29 Apr 2009

Spending money to radicalise young Muslims

The collapse of the case against the alleged 7/7 bomb accomplices coincided with a meeting I attended yesterday of community leaders.

The Muslims amongst them were warning that relations are becoming very strained, and they fear that government policy – in particular, the continued existence of the Prevent programme – is radicalising many young Muslims.

These leaders told me that the whole scheme created divisions between Islamic groupings, raised suspicions, provoked dangerous compromises, and worse.

Indeed, some at the meeting appeared to hope that the credit crunch would dispose of this scheme and other such programmes that have sprung up in recent years.

These are the kinds of issues that critics are raising.

The government has spattered large amounts of taxpayers’ money on this strategy. But would it ever have decided to target Jewish leaders, or Catholics, or Pentecostalists, with this stuff?

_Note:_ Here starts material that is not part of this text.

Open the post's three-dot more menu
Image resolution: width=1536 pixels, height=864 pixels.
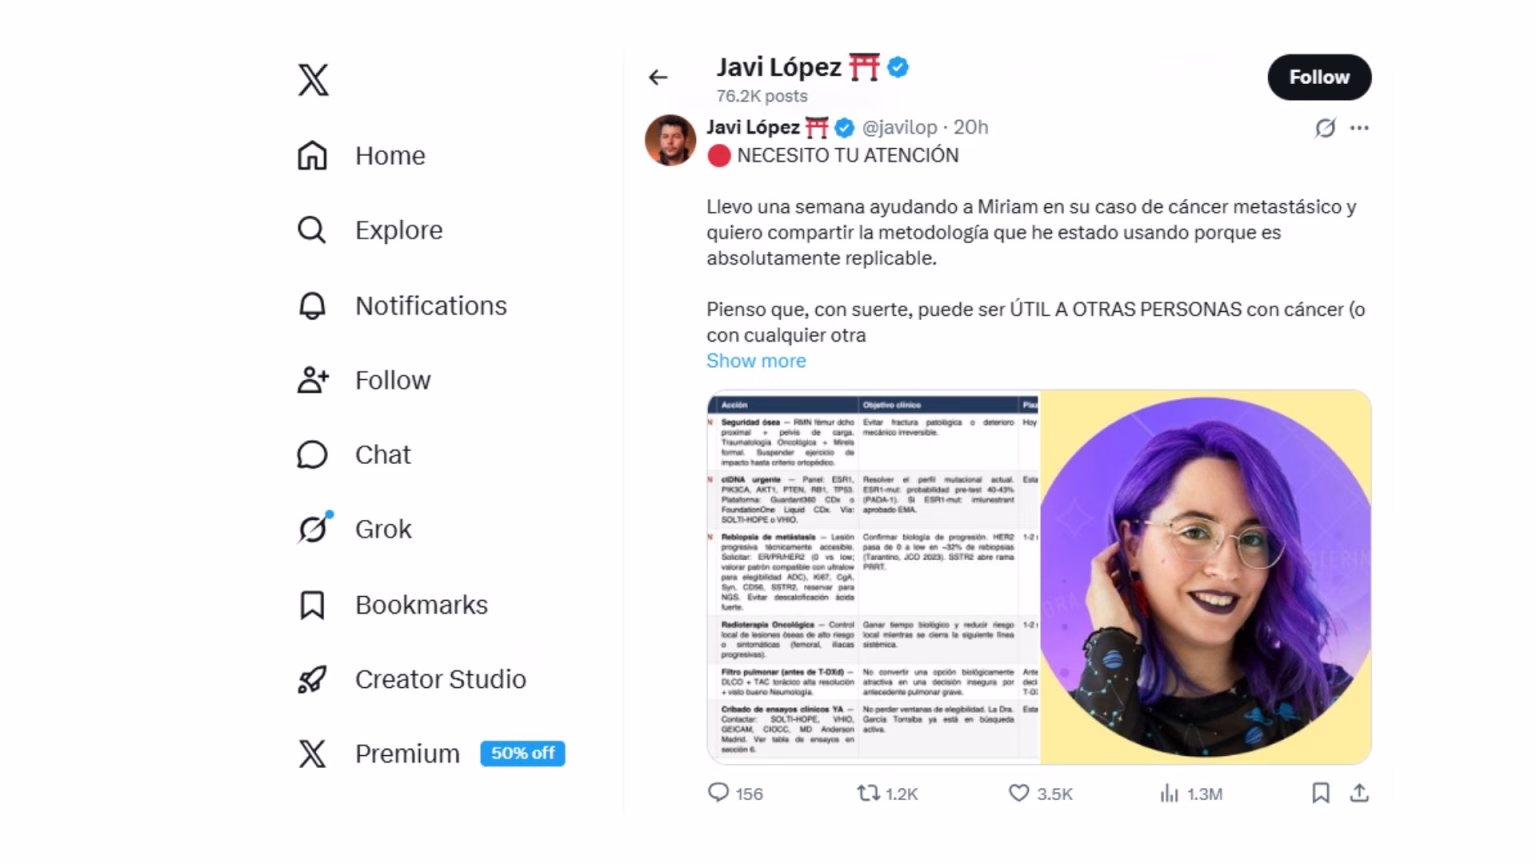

And why is a secular state spending money like this? In America it would be banned under the constitution. And almost certainly in France, too.

Finally: who can possibly have thought that setting up something called Prevent (a negative enough connotation, even in its title) would in some way encourage peace and harmony rather than patronise and alienate its targets still further?

I’m sure there others of you out there who have more positive views of this particular scheme – which is aimed after all at preventing more acts of terror killing people in our towns and cities.

Maybe if you have been the lucky recipient of Prevent monies and have benefited thereby, you can have your say? The space below is yours.